--- START Rows ---

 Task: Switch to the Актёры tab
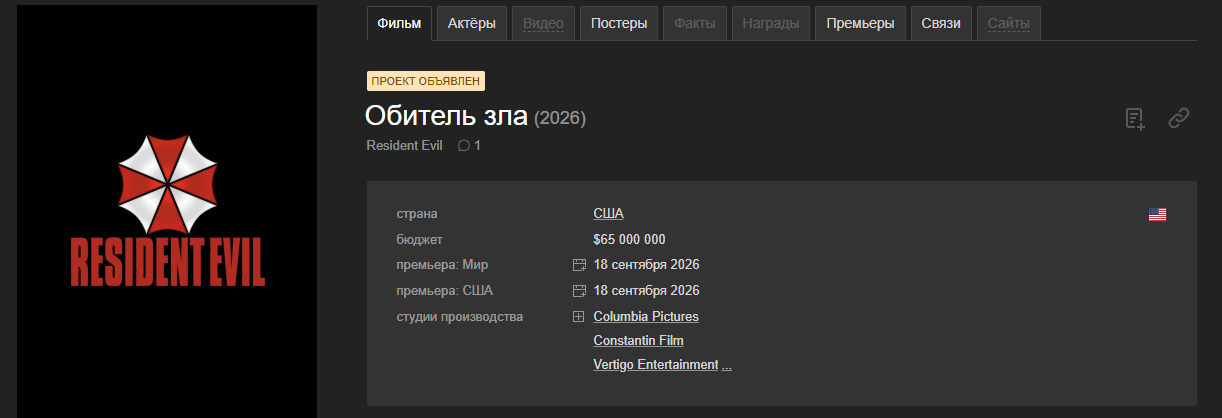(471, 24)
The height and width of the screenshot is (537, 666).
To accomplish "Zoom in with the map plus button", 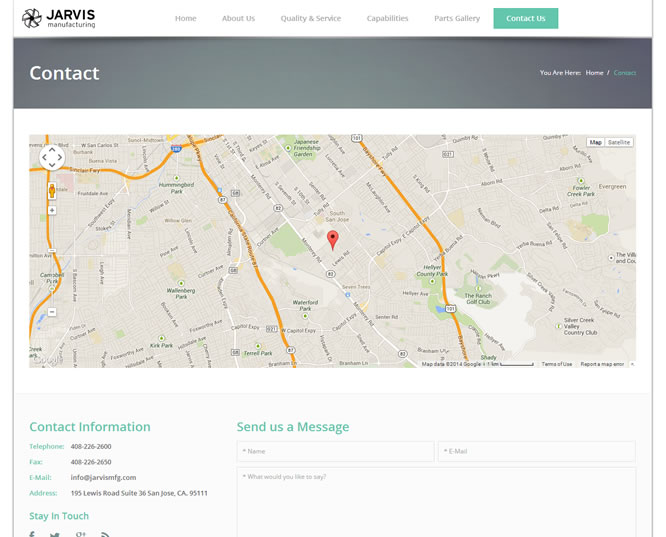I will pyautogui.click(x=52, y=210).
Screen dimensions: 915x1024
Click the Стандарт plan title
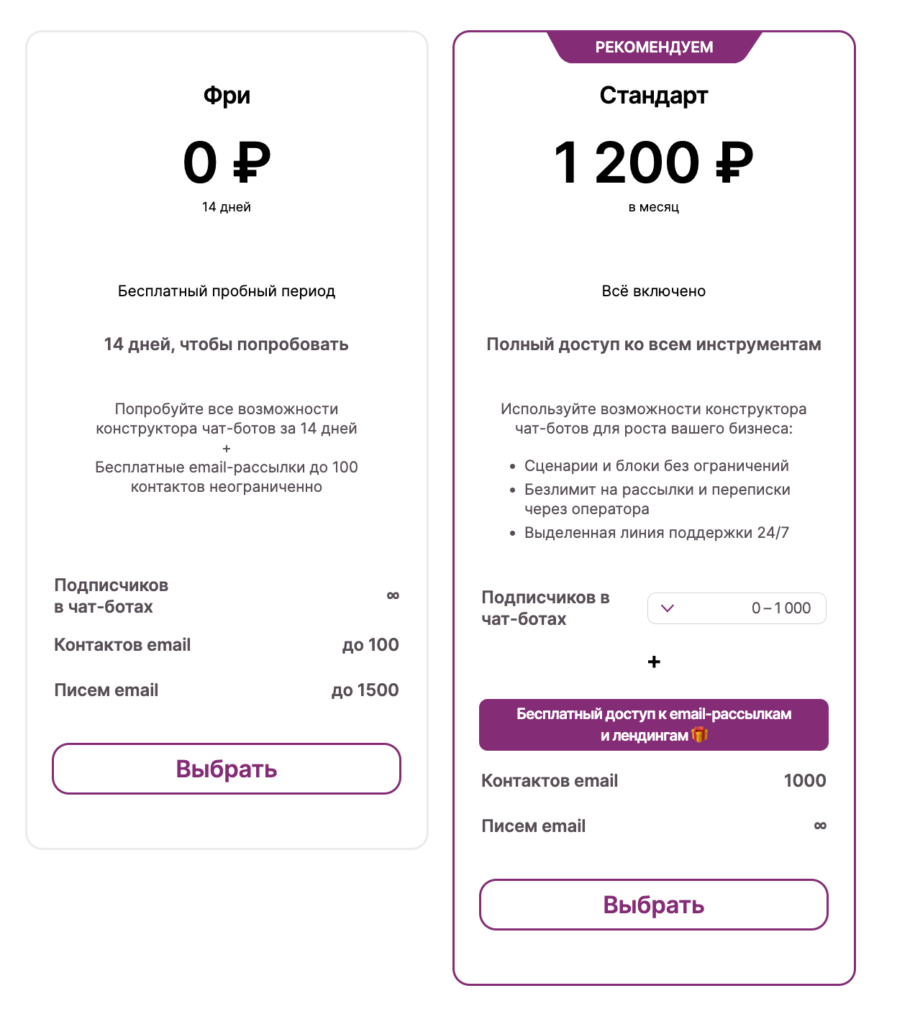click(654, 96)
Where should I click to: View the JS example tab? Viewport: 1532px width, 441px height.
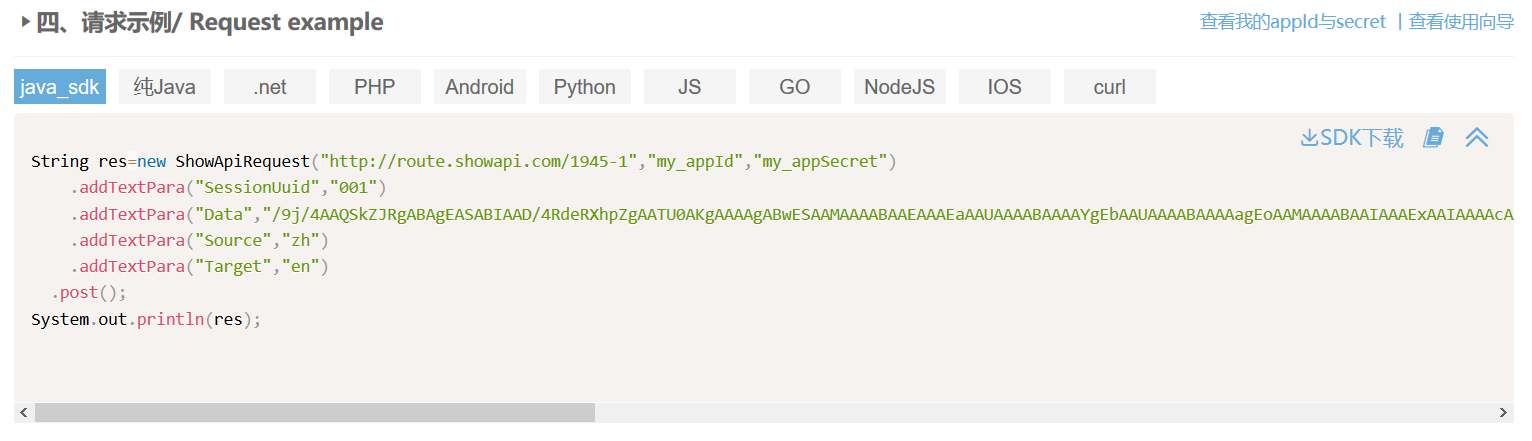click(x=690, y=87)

--- END Rows ---
--- START Rows ---

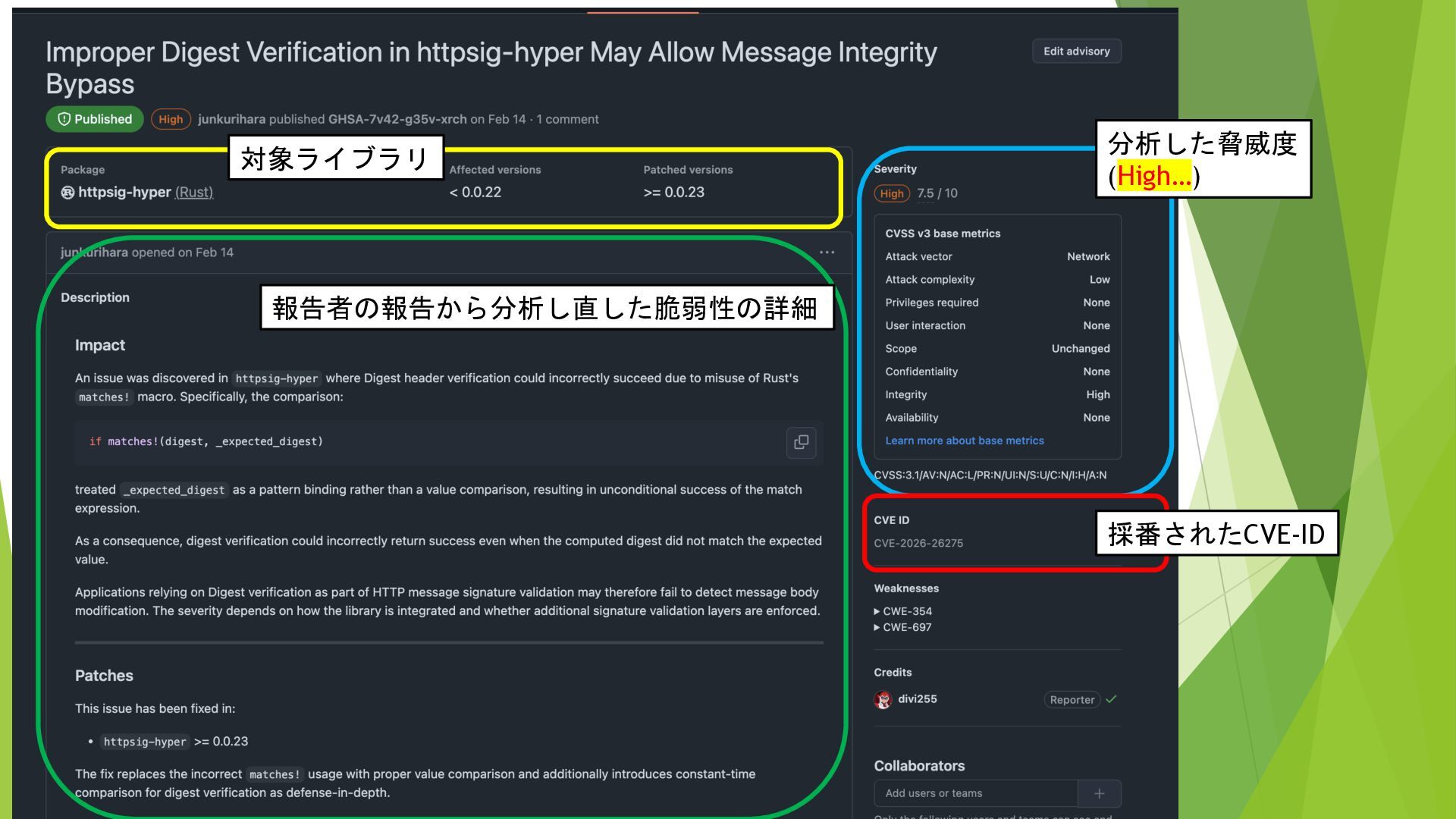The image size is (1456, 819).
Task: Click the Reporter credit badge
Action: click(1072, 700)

--- END Rows ---

Reproduce the data starting at the line containing "The image size is (1456, 819)." and ending at the line containing "Action: click(1072, 700)", substituting "label" for "badge" and keeping everything else unchanged. Omit the pictures.

The image size is (1456, 819).
Task: Click the Reporter credit label
Action: click(1072, 700)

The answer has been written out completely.